Explainability, Feature Effects & Model Interpretability
A model can perform well and still remain hard to trust if nobody can explain what drives its decisions. Explainability methods try to connect predictions back to feature effects, local decision logic, and business intuition.
Performance answers “how good”; explainability answers “why”
Predictive view
Metrics like AUC, KS, Brier, or log loss tell you whether the model is useful. They tell you about ranking, calibration, and error.
But they do not tell you what features are driving the predictions or whether the decision logic aligns with domain intuition.
Interpretability view
Explainability asks which variables matter, how they matter, whether their effect is monotonic or unstable, and why one specific case received a certain prediction.
That is especially important in regulated environments where decisions need to be communicated and challenged.
A useful order for learning explainability
Start with model type
Interpretability depends on the model family.
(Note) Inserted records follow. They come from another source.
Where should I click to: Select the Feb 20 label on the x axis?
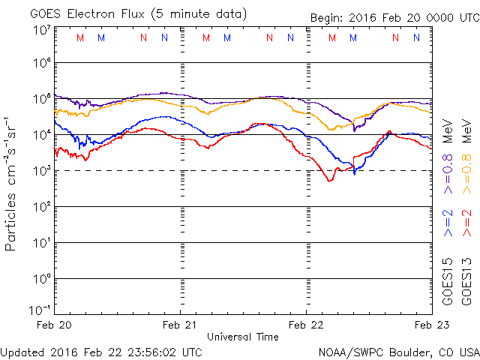click(54, 325)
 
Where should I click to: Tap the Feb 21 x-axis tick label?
click(181, 325)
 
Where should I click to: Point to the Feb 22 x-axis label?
click(307, 325)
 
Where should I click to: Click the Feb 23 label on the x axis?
click(430, 325)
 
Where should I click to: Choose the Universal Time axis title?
click(242, 337)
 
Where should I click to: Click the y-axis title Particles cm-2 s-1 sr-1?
click(12, 183)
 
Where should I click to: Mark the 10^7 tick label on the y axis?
click(40, 29)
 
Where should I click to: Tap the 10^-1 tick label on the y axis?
click(39, 310)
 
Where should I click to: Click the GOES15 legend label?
click(448, 285)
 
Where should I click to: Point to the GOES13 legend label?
click(466, 285)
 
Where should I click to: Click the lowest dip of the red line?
click(329, 182)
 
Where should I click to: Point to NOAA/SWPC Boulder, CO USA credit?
click(398, 351)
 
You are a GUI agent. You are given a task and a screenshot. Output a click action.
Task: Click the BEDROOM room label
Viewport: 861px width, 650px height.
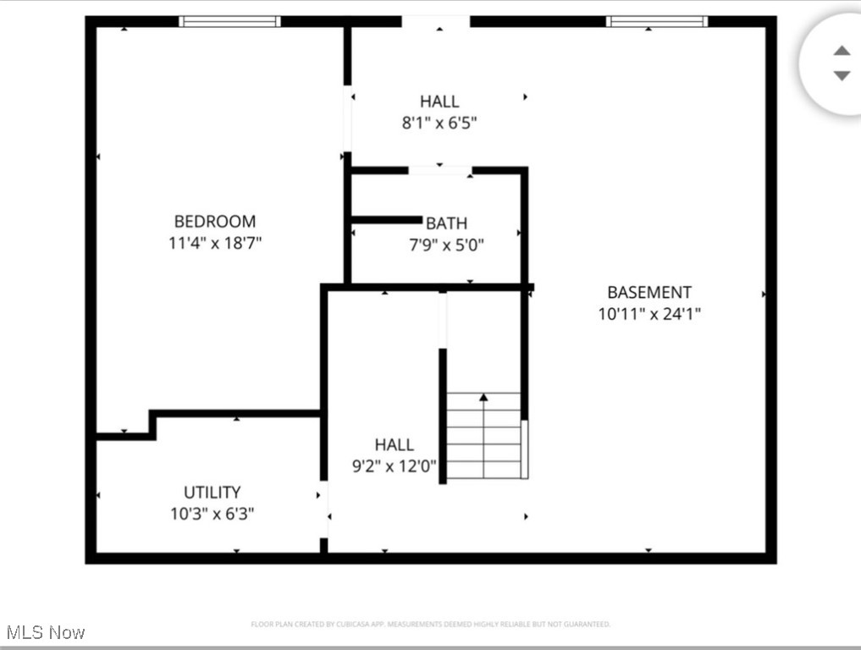pyautogui.click(x=215, y=222)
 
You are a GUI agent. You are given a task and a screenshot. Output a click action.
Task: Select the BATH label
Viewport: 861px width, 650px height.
pyautogui.click(x=446, y=223)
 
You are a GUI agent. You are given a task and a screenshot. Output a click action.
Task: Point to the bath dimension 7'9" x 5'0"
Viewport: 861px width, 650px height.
pyautogui.click(x=446, y=245)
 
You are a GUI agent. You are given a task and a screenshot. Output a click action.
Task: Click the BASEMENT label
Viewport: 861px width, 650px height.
pyautogui.click(x=649, y=293)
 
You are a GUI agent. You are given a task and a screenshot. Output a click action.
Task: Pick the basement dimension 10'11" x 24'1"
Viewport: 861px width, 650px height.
pyautogui.click(x=649, y=314)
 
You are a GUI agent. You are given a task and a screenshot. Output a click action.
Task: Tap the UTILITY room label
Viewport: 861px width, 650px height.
pyautogui.click(x=212, y=493)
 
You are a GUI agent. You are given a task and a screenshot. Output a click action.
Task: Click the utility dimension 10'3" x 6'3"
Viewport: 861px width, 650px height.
pyautogui.click(x=212, y=514)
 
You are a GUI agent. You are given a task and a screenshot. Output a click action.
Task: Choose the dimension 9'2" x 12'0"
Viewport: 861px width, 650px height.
pyautogui.click(x=395, y=465)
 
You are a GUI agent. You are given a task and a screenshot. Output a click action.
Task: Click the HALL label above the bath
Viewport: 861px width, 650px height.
pyautogui.click(x=439, y=102)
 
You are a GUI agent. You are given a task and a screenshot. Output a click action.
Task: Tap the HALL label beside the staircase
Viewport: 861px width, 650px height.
pyautogui.click(x=395, y=444)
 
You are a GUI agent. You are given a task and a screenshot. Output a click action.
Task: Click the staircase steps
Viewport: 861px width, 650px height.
pyautogui.click(x=483, y=444)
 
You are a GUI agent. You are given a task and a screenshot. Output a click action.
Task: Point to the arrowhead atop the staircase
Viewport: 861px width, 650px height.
pyautogui.click(x=483, y=396)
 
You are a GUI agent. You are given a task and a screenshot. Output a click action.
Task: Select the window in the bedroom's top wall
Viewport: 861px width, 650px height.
pyautogui.click(x=229, y=21)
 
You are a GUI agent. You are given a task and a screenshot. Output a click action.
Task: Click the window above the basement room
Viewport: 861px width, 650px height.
pyautogui.click(x=657, y=21)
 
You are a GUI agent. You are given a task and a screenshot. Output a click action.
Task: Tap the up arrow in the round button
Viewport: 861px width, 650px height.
pyautogui.click(x=842, y=51)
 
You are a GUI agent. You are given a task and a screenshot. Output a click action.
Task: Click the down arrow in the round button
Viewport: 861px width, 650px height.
pyautogui.click(x=842, y=75)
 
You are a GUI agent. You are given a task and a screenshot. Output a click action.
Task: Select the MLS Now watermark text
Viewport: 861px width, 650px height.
pyautogui.click(x=46, y=632)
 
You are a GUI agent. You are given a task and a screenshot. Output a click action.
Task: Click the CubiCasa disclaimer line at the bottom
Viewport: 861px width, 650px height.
pyautogui.click(x=430, y=625)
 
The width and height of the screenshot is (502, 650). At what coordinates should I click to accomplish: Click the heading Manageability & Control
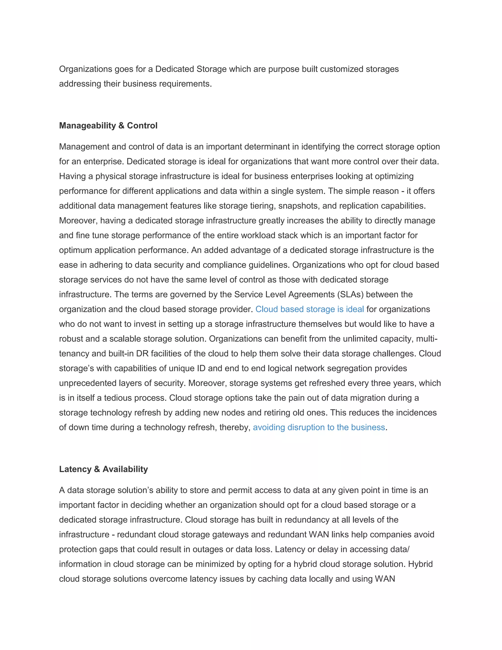tap(108, 126)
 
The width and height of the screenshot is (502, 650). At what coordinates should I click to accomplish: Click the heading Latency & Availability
tap(103, 469)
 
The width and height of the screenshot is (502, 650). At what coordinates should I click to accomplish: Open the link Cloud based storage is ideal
tap(310, 309)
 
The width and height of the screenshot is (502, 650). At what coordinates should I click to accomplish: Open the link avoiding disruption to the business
tap(319, 427)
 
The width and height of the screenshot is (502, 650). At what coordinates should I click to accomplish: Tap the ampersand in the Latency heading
tap(97, 469)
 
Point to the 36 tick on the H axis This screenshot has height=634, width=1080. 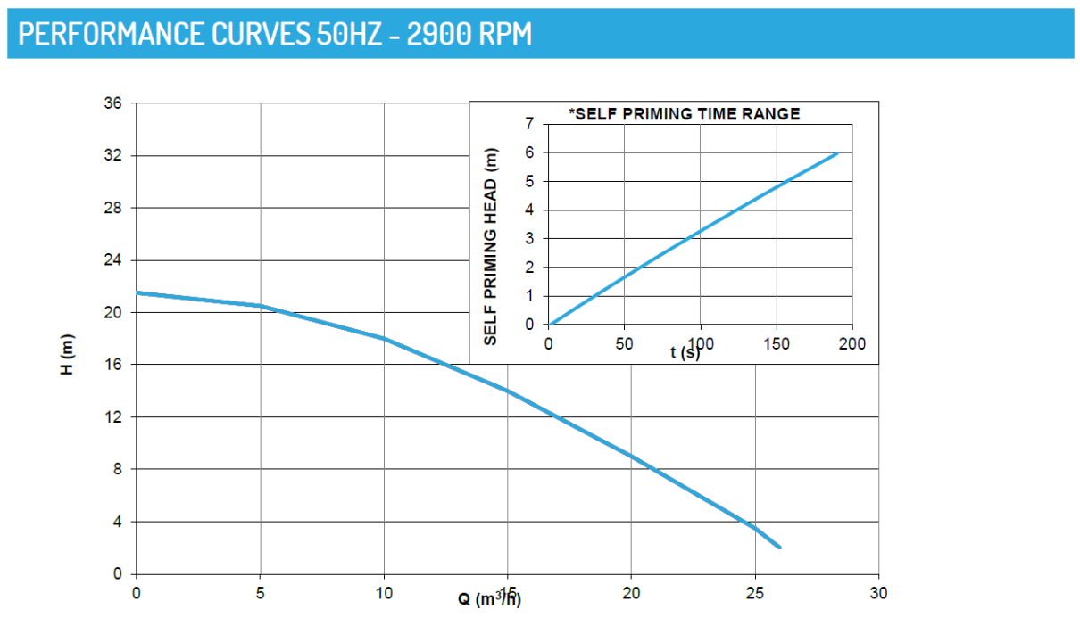click(x=112, y=103)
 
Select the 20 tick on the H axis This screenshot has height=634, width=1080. click(x=112, y=313)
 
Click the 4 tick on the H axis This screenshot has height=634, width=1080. click(x=116, y=522)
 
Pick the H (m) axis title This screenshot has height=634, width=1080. click(x=68, y=354)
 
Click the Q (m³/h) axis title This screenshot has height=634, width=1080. click(x=490, y=598)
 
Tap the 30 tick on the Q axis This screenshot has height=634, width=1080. click(x=879, y=593)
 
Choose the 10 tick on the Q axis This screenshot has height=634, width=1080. click(x=384, y=593)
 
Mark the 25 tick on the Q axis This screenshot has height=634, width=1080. click(x=755, y=593)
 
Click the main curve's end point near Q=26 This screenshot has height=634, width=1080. click(x=780, y=548)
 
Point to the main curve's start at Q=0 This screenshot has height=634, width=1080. click(x=137, y=292)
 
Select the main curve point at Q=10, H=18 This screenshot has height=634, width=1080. click(x=384, y=339)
Scorecards, logistic regression, trees, and ensembles are not explainable in the same way.
Then separate global from local logic
Global interpretation asks what usually matters. Local interpretation asks why this particular borrower got this particular prediction.
Then inspect feature effect shape
Direction, monotonicity, saturation, and interactions often matter more than simple feature ranking.
Then challenge the explanation itself
Not every explanation is stable, faithful, or causally meaningful. Some are only approximations of the original model.
The same model can be explained at two different levels
Global importance tells you what usually matters across the portfolio. Local importance tells you what mattered for one selected case. Those two views can differ sharply.
How a feature changes predicted risk
Partial dependence style views help show the average relationship between a feature and the model output. This is where shape matters: linearity, threshold effects, flattening, or unexpected reversals.
SHAP-style thinking: from base score to final prediction
A local explanation often starts from a base rate and then adds or subtracts feature contributions until the final prediction is reached. This section gives the intuition without pretending the additive decomposition is the same thing as causal truth.
Contribution waterfall
Case
Should feature effects be monotonic?
In many regulated settings, monotonic effects are easier to defend. But forcing monotonicity may reduce fit. This section shows the tradeoff between stability, interpretability, and local predictive gain.
Explainability tools compared
| Tool / view | Main question | Strength | Main caution |
|---|---|---|---|
| Coefficients / scorecard points | How does the model move risk globally? | Direct and transparent | Mostly linear logic |
| Feature importance | Which variables matter most overall? | Fast global summary | Can hide effect direction and interactions |
| Partial dependence | How does average prediction move with one feature? | Good effect-shape intuition | Can mislead under strong correlations |
| Local contributions / SHAP-style | Why this specific prediction? | Good case-level narrative | Still an approximation / representation |
| Monotonic constraints | Can the model be made more defendable? | Improves governance and stability | May reduce fit or oversimplify |
| Surrogate explanation | Can a simpler model mimic the complex one? | Useful for communication | Explains the surrogate, not necessarily the original exactly |
Concepts every validator should keep
These are different questions
Global importance asks what matters on average. Local explanation asks what mattered for one specific case.
Direction is not enough
Two models can rank a feature similarly while implying very different shapes: linear, saturating, threshold-like, or non-monotonic.
Correlated features complicate interpretation
When variables overlap heavily, contribution allocation can become unstable and importance rankings can be misleading.
An explanation can be intuitive but incomplete
Some explanation tools are excellent for communication but do not perfectly represent the original model’s internal mechanics.
Explainability is partly a governance problem
The right level of explanation depends on model type, regulatory expectations, decision materiality, and stakeholder needs.
Explanation is not causation
A feature can be influential in the model without being the true causal driver in the underlying economy or borrower behavior.
What to leave this page with
Explainability is not one thing. It includes global understanding, local reasoning, effect shape analysis, and governance-friendly constraints.
The useful order is: first identify the model family, then separate global from local interpretation, then inspect feature effect shapes, then evaluate whether the explanation is stable, faithful, and defendable enough for the use case.
Once that structure is clear, model interpretation stops being a cosmetic add-on and becomes part of how the model is actually trusted.